[Your task]: Could you give back the whole listing exactly as written?

++++++++++

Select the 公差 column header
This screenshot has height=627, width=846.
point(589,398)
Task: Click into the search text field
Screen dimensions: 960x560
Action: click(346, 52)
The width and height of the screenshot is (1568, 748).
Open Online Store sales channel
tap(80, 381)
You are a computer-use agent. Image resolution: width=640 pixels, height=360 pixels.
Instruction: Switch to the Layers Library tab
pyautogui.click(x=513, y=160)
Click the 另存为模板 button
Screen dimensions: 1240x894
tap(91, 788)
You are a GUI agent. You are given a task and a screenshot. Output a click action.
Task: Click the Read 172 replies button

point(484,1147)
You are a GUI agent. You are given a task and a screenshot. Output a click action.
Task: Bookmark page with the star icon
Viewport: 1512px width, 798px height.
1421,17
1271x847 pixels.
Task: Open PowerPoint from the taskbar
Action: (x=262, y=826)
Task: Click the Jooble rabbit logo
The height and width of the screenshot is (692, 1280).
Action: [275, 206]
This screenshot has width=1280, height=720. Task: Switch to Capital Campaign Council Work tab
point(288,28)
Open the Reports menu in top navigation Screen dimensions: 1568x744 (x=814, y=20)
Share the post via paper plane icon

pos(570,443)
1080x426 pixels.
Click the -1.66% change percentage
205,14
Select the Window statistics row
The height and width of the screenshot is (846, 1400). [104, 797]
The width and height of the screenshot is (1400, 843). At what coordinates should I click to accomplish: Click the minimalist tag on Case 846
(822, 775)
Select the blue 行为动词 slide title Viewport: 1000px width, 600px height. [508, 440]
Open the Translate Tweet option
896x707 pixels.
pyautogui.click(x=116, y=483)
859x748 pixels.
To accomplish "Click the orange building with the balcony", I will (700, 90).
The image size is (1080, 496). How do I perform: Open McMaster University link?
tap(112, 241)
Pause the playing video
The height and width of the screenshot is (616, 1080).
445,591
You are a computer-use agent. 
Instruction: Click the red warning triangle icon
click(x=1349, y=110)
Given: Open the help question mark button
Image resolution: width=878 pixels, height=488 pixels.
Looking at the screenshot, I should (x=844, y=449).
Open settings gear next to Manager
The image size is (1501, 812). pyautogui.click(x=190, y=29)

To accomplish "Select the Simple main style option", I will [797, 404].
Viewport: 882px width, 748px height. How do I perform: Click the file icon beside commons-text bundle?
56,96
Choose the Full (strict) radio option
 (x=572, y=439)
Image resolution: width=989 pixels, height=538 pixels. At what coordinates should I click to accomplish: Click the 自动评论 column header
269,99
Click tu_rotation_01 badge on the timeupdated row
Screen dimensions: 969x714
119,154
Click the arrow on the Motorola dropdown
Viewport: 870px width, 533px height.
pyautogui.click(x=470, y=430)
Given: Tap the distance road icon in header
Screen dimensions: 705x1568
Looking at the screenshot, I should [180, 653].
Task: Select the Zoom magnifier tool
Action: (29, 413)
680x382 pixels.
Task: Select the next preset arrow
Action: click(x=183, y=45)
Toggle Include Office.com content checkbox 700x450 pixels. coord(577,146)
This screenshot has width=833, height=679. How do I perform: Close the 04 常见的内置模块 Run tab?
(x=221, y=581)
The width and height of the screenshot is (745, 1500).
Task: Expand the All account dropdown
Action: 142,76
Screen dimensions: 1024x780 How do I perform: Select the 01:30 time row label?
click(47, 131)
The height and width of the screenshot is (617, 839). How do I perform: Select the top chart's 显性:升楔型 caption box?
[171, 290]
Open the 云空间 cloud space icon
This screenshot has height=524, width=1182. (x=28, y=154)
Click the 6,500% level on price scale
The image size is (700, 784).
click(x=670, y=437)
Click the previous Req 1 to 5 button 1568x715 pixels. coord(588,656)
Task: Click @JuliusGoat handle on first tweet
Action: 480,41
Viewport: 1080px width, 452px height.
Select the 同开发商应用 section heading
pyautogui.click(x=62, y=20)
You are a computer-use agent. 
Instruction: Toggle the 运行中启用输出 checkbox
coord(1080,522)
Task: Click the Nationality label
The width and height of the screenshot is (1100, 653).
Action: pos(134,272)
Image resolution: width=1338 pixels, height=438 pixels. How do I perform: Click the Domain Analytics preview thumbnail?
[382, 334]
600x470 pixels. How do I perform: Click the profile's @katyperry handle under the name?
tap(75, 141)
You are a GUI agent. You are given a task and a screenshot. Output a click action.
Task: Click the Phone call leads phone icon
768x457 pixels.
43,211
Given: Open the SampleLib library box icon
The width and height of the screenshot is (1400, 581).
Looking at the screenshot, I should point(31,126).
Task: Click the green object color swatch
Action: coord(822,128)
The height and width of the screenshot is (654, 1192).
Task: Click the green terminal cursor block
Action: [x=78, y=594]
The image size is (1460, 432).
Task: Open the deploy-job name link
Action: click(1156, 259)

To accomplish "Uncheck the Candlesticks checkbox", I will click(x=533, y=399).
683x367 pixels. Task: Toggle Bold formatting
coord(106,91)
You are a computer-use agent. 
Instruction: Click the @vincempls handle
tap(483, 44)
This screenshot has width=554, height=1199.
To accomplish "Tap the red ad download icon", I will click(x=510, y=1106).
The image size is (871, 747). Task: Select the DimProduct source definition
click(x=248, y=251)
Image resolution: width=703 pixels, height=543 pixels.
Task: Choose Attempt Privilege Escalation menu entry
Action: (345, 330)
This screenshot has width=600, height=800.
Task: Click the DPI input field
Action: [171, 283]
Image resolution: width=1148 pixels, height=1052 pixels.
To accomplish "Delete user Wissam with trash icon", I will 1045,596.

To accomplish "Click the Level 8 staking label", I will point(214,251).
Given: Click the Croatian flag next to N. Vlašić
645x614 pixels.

++++++++++

[Written response]:
Select the 公差 column header
This screenshot has height=627, width=846.
point(589,398)
Task: Click into the search text field
Screen dimensions: 960x560
Action: click(346, 52)
The width and height of the screenshot is (1568, 748).
Open Online Store sales channel
tap(80, 381)
You are a computer-use agent. Image resolution: width=640 pixels, height=360 pixels.
Instruction: Switch to the Layers Library tab
pyautogui.click(x=513, y=160)
Click the 另存为模板 button
Screen dimensions: 1240x894
tap(91, 788)
You are a GUI agent. You are given a task and a screenshot. Output a click action.
Task: Click the Read 172 replies button

point(484,1147)
You are a GUI agent. You are given a task and a screenshot. Output a click action.
Task: Bookmark page with the star icon
Viewport: 1512px width, 798px height.
1421,17
1271x847 pixels.
Task: Open PowerPoint from the taskbar
Action: (x=262, y=826)
Task: Click the Jooble rabbit logo
The height and width of the screenshot is (692, 1280).
Action: [275, 206]
This screenshot has width=1280, height=720. Task: Switch to Capital Campaign Council Work tab
point(288,28)
Open the Reports menu in top navigation Screen dimensions: 1568x744 (x=814, y=20)
Share the post via paper plane icon

pos(570,443)
1080x426 pixels.
Click the -1.66% change percentage
205,14
Select the Window statistics row
The height and width of the screenshot is (846, 1400). [104, 797]
The width and height of the screenshot is (1400, 843). At what coordinates should I click to accomplish: Click the minimalist tag on Case 846
(822, 775)
Select the blue 行为动词 slide title Viewport: 1000px width, 600px height. [508, 440]
Open the Translate Tweet option
896x707 pixels.
pyautogui.click(x=116, y=483)
859x748 pixels.
To accomplish "Click the orange building with the balcony", I will (700, 90).
The image size is (1080, 496). How do I perform: Open McMaster University link?
tap(112, 241)
Pause the playing video
The height and width of the screenshot is (616, 1080).
445,591
You are a computer-use agent. 
Instruction: Click the red warning triangle icon
click(x=1349, y=110)
Given: Open the help question mark button
Image resolution: width=878 pixels, height=488 pixels.
Looking at the screenshot, I should (x=844, y=449).
Open settings gear next to Manager
The image size is (1501, 812). pyautogui.click(x=190, y=29)

To accomplish "Select the Simple main style option", I will [797, 404].
Viewport: 882px width, 748px height. How do I perform: Click the file icon beside commons-text bundle?
56,96
Choose the Full (strict) radio option
 (x=572, y=439)
Image resolution: width=989 pixels, height=538 pixels. At what coordinates should I click to accomplish: Click the 自动评论 column header
269,99
Click tu_rotation_01 badge on the timeupdated row
Screen dimensions: 969x714
119,154
Click the arrow on the Motorola dropdown
Viewport: 870px width, 533px height.
pyautogui.click(x=470, y=430)
Given: Tap the distance road icon in header
Screen dimensions: 705x1568
Looking at the screenshot, I should [180, 653].
Task: Select the Zoom magnifier tool
Action: (29, 413)
680x382 pixels.
Task: Select the next preset arrow
Action: click(x=183, y=45)
Toggle Include Office.com content checkbox 700x450 pixels. coord(577,146)
This screenshot has width=833, height=679. How do I perform: Close the 04 常见的内置模块 Run tab?
(x=221, y=581)
The width and height of the screenshot is (745, 1500).
Task: Expand the All account dropdown
Action: 142,76
Screen dimensions: 1024x780 How do I perform: Select the 01:30 time row label?
click(47, 131)
The height and width of the screenshot is (617, 839). How do I perform: Select the top chart's 显性:升楔型 caption box?
[171, 290]
Open the 云空间 cloud space icon
This screenshot has height=524, width=1182. (x=28, y=154)
Click the 6,500% level on price scale
The image size is (700, 784).
click(x=670, y=437)
Click the previous Req 1 to 5 button 1568x715 pixels. coord(588,656)
Task: Click @JuliusGoat handle on first tweet
Action: 480,41
Viewport: 1080px width, 452px height.
Select the 同开发商应用 section heading
pyautogui.click(x=62, y=20)
You are a computer-use agent. 
Instruction: Toggle the 运行中启用输出 checkbox
coord(1080,522)
Task: Click the Nationality label
The width and height of the screenshot is (1100, 653).
Action: pos(134,272)
Image resolution: width=1338 pixels, height=438 pixels. How do I perform: Click the Domain Analytics preview thumbnail?
[382, 334]
600x470 pixels. How do I perform: Click the profile's @katyperry handle under the name?
tap(75, 141)
You are a GUI agent. You are given a task and a screenshot. Output a click action.
Task: Click the Phone call leads phone icon
768x457 pixels.
43,211
Given: Open the SampleLib library box icon
The width and height of the screenshot is (1400, 581).
Looking at the screenshot, I should point(31,126).
Task: Click the green object color swatch
Action: coord(822,128)
The height and width of the screenshot is (654, 1192).
Task: Click the green terminal cursor block
Action: [x=78, y=594]
The image size is (1460, 432).
Task: Open the deploy-job name link
Action: click(1156, 259)

To accomplish "Uncheck the Candlesticks checkbox", I will click(x=533, y=399).
683x367 pixels. Task: Toggle Bold formatting
coord(106,91)
You are a computer-use agent. 
Instruction: Click the @vincempls handle
tap(483, 44)
This screenshot has width=554, height=1199.
To accomplish "Tap the red ad download icon", I will click(x=510, y=1106).
The image size is (871, 747). Task: Select the DimProduct source definition
click(x=248, y=251)
Image resolution: width=703 pixels, height=543 pixels.
Task: Choose Attempt Privilege Escalation menu entry
Action: (345, 330)
This screenshot has width=600, height=800.
Task: Click the DPI input field
Action: [171, 283]
Image resolution: width=1148 pixels, height=1052 pixels.
To accomplish "Delete user Wissam with trash icon", I will 1045,596.

To accomplish "Click the Level 8 staking label", I will point(214,251).
Given: Click the Croatian flag next to N. Vlašić
645x614 pixels.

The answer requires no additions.